With the increase in deepwater wet gas fields and subsea tiebacks, the ability to measure the water production profile in a wet-gas well is critical for optimizing production, preventing hydrate, scale, and corrosion in the pipelines, and ensuring supply reliability.
Unchecked water can lead to scaling in the production system and catastrophic water breakthrough with water coning and blockage of the well causing a significant reduction in well production. The worst-case scenario in these situations can shorten the well’s lifespan or require the well to be shut in.
Today’s wet gas meters use microwave-based dielectric measurements. Gas and condensate flow rates are based on standard delta pressure devices. The meter detects the resonant frequency in a microwave resonance cavity. The resonant frequency depends on the dielectric properties of the fluid mixture in the cavity. Robustness and resilience at such depths also is essential. The Roxar subsea wet gas meter is qualified to operate at 3,048 m (10,000 ft) and within a process temperature range of -40 to 150 °C (-40 to 302 °F), a process pressure range of 0-700 bars ( 0-70 mPa), and maximum line pressure of 4.83 mPa (10,000 psi).
Wet gas meter design meets requirements
The Roxar wet gas meter was designed for subsea completed gas/condensate wells with gas void fractions greater than 95% and is qualified for high-pressure/high-temperature wells in water depths to 3,048 m (10,000 ft). It can be used with pipes from 51 mm to 305 mm (2-12 in.).
The meter body is installed directly onto the pipeline or manifold with either flanges (SPO compact or API) or direct welding. The body is UNS S31803 Duplex. The Duplex stainless steel’s austenitic-ferritic microstructure offers a combination of mechanical and corrosion resistance. The meter body can operate at 4,572 m (15,000 ft) water depth.
Roxar’s wet gas meter is designed for high gas void fractions with high temperatures and pressures in ultra deepwater.
The top and base of the electronic canister also is UNS S31803. The canister top protects the electronics and has the system control module interface. Two power and communication connections can mount on the canister top. The base is used to mount the electronic canister to the meter body and forms the electronics platform. When the canister is assembled, the electronics are surrounded by 1 atm of nitrogen, and the connectors are pressure compensated to 3,048 m (10,000 ft).

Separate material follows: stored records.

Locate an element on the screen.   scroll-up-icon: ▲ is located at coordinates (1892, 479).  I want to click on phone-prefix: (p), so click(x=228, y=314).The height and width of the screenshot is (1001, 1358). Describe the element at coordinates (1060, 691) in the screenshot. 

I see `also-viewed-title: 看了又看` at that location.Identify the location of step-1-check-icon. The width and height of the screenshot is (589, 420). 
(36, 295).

The pressure transmitter mounts to the meter body and measures process flow temperature and pressure. Its housing also is Duplex stainless steel with a depth rating of 3,048 m (10,000 ft), a process temperature range of -40 to 150 °C (-40 to 305 °F), a process pressure range of 0 to 700 bars (0 to 70 mPa), and a maximum line pressure of 4.83 mPa (10,000 psi).
The delta pressure transmitter also is mounted on the meter body. It measures the delta pressure over the V-cone. Those measurements are carried through impulse lines between the process and the membranes in the delta pressure cell. Measurements are used to calculate process flow.